Effort through resistance.
6. - - yin (top) 5. - - yin 4. - - yin 3. --- yang 2. - - yin 1. --- yang (bottom)
We feel and accept the quietness of the life force (lines 2 and 6) and of our outer world (line 4). Feeling will be dominant as there is no other activity for us to identify, lines 1 and 3 being yang. So this is about feeling a lack or failure of identification and as this distinguishing we do is the “light” of our intelligence the common name of the hexagram is “darkening of the light”.
With a hesitant emerging energy (Li) which falls to a low in the outside world (K’an) there is not much to please our identifying function (identity), but this dearth of material causes changes in us, perhaps even traumatic ones (Chên) which create a free flow of activity in our inner being (K’un).

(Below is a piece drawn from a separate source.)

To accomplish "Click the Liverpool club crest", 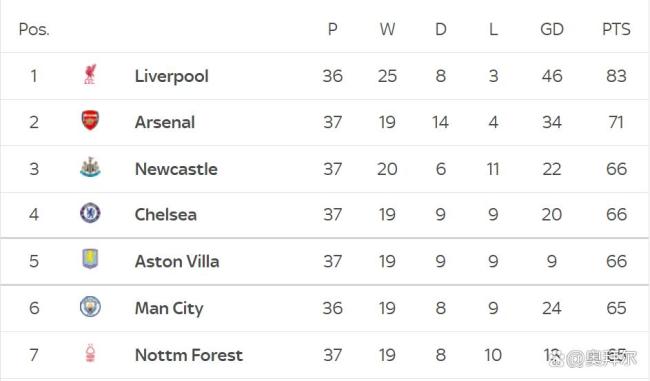I will [90, 75].
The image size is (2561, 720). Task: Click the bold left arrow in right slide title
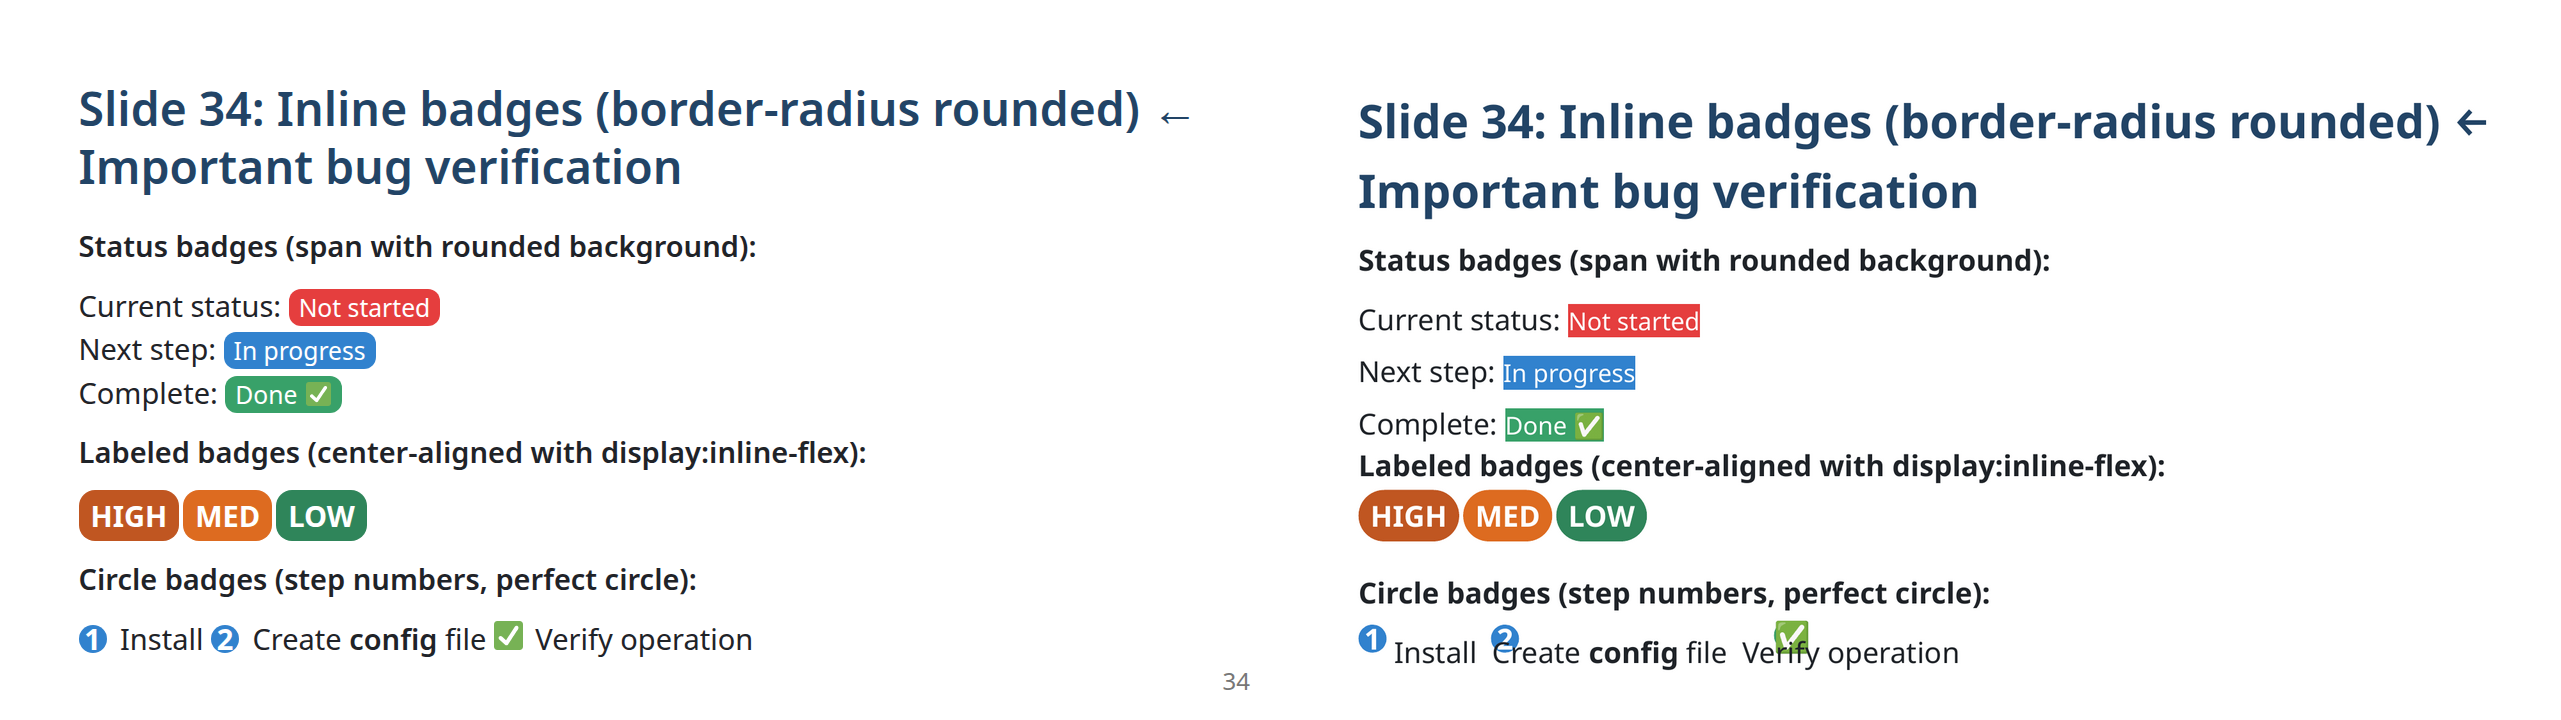pos(2471,123)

The inner and outer views of this tao are very different, it is developing a great movement in our inner being which will be nourishing, but the outer identified experience is a frustration of activity. If we identify ourselves with what we can do, therefore, this will be a hard tao, but if we can go with this inner movement it is very beautiful and approaches a major transition.
Darkening of the light.
Continuance in the way despite difficulty.
Advantageous realizations.
The light of identity comes from something to identify, which at present is not available. As in hexagram 29 we must not give ourselves up for lost just because we have lost our freedom; there we lost it in identification with polarity, here we lose it because we are no longer supported by that polarity which was our guiding light for distinguishing the real. Our motivation fails here, our sense of the real, and by continuing, not seeking a new motivation but in “the way” which is being within our present circumstances, we find a beauty we had not expected; it was obscured by the brightness of our personal light. The opportunity here is to find that we can see in the darkness—reality is real even if we do not shine our light upon it (defining it in our own terms).
Outward movement of the life force
is opposed but not quenched.
Its work in the opposition itself
is creating life
to the benefit of the world.
He cannot achieve his purpose,
turns his frustration
to lasting benefit for others.
Earth-fire under water does not shine.
The seas boil, new islands appear.
Efforts are absorbed
by fluidity of form.
Continuing the effort
enables unexpected forms to appear.
The inner activity shown here draws our motivation inwards and the outer energy is depleted.
He flies with drooping wings.
The superior man, in his cycle,
goes without food for three days.
The people speak of it.
Motivated parts of our identity, the people, do not like the situation, but the wide view is that one must go with the cycle and experience all its aspects.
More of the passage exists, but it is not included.